简短问题 A => 把清单从第一行开始、到含有“Switch to the”的那一行结束（两端都包括）的各行整理成 Markdown 表格，空行略去，两列分别命名为“序号”和“内容”。

──────── 所给文本

环形缓冲区
用镜像指示法构造环形缓冲区,读写线程可以分别设计专用算法策略,能实现精致的并发控制。如果缓冲区长度是2的幂,则本方法可以省略镜像指示位。如果读写指针的值相等,则缓冲区为空;如果读写指针相差n,则缓冲区为满,
这可以用条件表达式(写指针 == (读指针 异或 缓冲区长度))来判断。(这个条件表达式不怎么懂,是怎么判断出来的)
// This approach adds one bit to end and start pointers
// Circular buffer object
typedef struct {
int size; // maximum number of elements
int start; // index of oldest element
int end; // index at which to write new element
ElemType *elems; // vector of elements
} CircularBuffer;
void cbInit(CircularBuffer *cb, int size) {
cb->size = size;
cb->start = 0;
cb->end = 0;
cb->elems = (ElemType *)calloc(cb->size, sizeof(ElemType));
}
void cbPrint(CircularBuffer *cb) {
printf("size = 0x%x, start = %d, end = %d\n", cb->size, cb->start, cb->end);
}
int cbIsFull(CircularBuffer *cb) {
// This inverts the most significant bit of start before comparison
return cb->end == (cb->start ^ cb->size);
int cbIsEmpty(CircularBuffer *cb) {
return cb->end == cb->start;
}
int cbIncr(CircularBuffer *cb, int p) {
// start and end pointers incrementation is done modulo 2*size
return (p + 1) & (2 * cb->size - 1);
void cbWrite(CircularBuffer *cb, ElemType *elem) {
cb->elems[cb->end & (cb->size - 1)] = *elem;
if (cbIsFull(cb)) // full, overwrite moves start pointer
cb->start = cbIncr(cb, cb->start);
cb->end = cbIncr(cb, cb->end);
}
void cbRead(CircularBuffer *cb, ElemType *elem) {
*elem = cb->elems[cb->start & (cb->size - 1)];
cb->start = cbIncr(cb, cb->start);
}

────────────────
──────── 现有清单

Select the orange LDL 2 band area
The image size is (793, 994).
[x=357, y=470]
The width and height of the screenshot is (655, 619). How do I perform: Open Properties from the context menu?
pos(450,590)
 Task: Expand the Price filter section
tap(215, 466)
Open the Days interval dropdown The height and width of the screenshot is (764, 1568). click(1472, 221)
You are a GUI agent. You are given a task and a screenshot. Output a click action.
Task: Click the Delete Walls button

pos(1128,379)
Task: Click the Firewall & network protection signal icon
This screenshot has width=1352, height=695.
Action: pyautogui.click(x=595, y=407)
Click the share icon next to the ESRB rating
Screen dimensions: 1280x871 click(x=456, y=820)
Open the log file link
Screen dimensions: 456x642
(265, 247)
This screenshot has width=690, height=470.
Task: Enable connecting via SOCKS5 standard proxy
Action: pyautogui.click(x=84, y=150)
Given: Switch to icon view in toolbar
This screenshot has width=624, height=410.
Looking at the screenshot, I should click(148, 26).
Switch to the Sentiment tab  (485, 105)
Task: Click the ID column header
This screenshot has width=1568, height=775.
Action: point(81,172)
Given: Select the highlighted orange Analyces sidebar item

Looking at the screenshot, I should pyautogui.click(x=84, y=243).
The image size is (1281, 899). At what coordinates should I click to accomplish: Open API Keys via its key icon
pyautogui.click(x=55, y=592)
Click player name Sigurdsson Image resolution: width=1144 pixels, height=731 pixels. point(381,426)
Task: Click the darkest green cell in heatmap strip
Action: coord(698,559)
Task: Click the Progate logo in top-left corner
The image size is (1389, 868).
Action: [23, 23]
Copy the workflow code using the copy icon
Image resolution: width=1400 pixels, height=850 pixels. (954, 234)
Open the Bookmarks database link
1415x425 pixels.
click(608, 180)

────────────────

简短问题 B => 按照关于环形缓冲区的那段文本，读写指针的值相等时，缓冲区处于什么状态？

答案 A =>
| 序号 | 内容 |
|---|---|
| 1 | Select the orange LDL 2 band area |
| 2 | The image size is (793, 994). |
| 3 | [x=357, y=470] |
| 4 | The width and height of the screenshot is (655, 619). How do I perform: Open Properties from the context menu? |
| 5 | pos(450,590) |
| 6 |  Task: Expand the Price filter section |
| 7 | tap(215, 466) |
| 8 | Open the Days interval dropdown The height and width of the screenshot is (764, 1568). click(1472, 221) |
| 9 | You are a GUI agent. You are given a task and a screenshot. Output a click action. |
| 10 | Task: Click the Delete Walls button |
| 11 | pos(1128,379) |
| 12 | Task: Click the Firewall & network protection signal icon |
| 13 | This screenshot has width=1352, height=695. |
| 14 | Action: pyautogui.click(x=595, y=407) |
| 15 | Click the share icon next to the ESRB rating |
| 16 | Screen dimensions: 1280x871 click(x=456, y=820) |
| 17 | Open the log file link |
| 18 | Screen dimensions: 456x642 |
| 19 | (265, 247) |
| 20 | This screenshot has width=690, height=470. |
| 21 | Task: Enable connecting via SOCKS5 standard proxy |
| 22 | Action: pyautogui.click(x=84, y=150) |
| 23 | Given: Switch to icon view in toolbar |
| 24 | This screenshot has width=624, height=410. |
| 25 | Looking at the screenshot, I should click(148, 26). |
| 26 | Switch to the Sentiment tab  (485, 105) |

答案 B => 缓冲区为空。